Screenshot grounding data:
^^^^
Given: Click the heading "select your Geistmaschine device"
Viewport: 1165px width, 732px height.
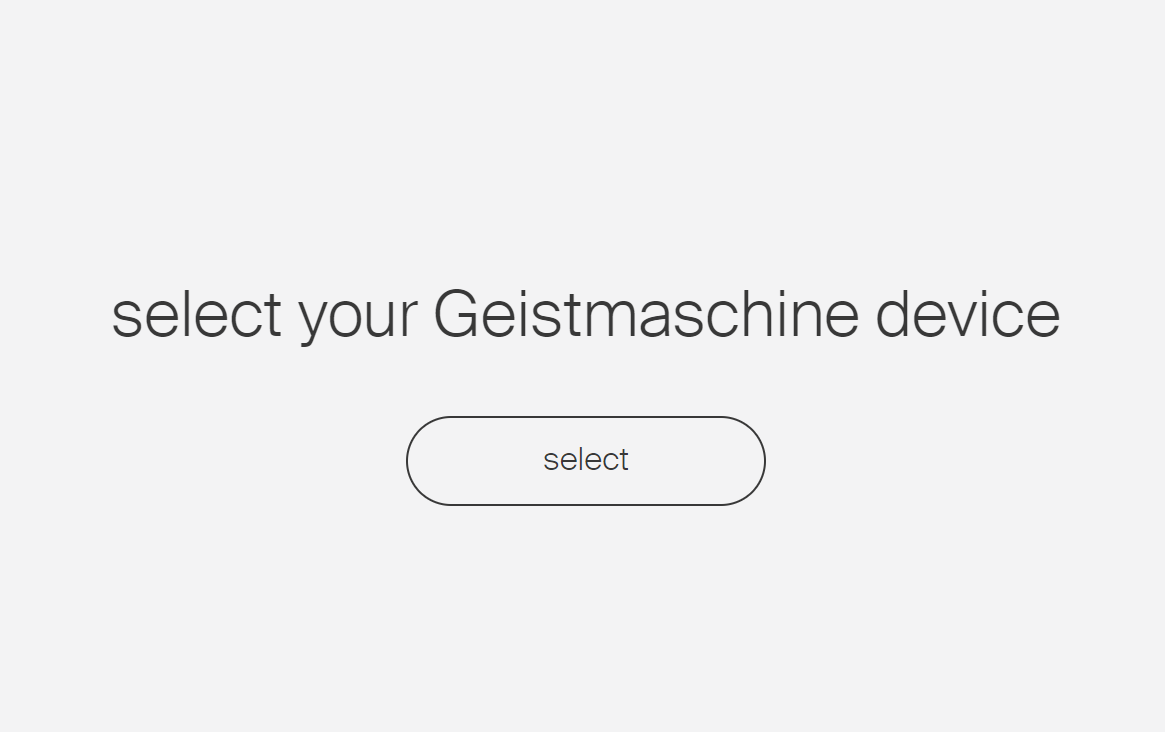Looking at the screenshot, I should point(585,314).
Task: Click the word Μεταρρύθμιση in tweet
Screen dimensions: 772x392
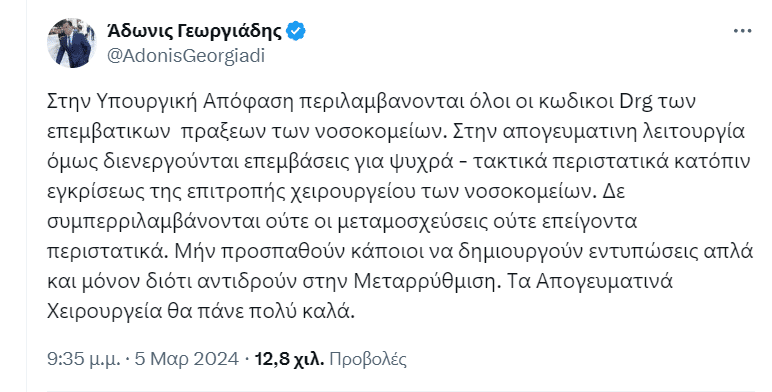Action: point(424,281)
^^^^
● **EXERCISE DESCRIPTION**
Please print exactly the lines from the one holding "Viewport: 1165px width, 732px height." through the final line of the data above, including both, and skip all pictures.

● **WORKED SOLUTION**
Viewport: 1165px width, 732px height.
Looking at the screenshot, I should point(585,314).
Task: Click the word Μεταρρύθμιση in tweet
Screen dimensions: 772x392
Action: point(424,281)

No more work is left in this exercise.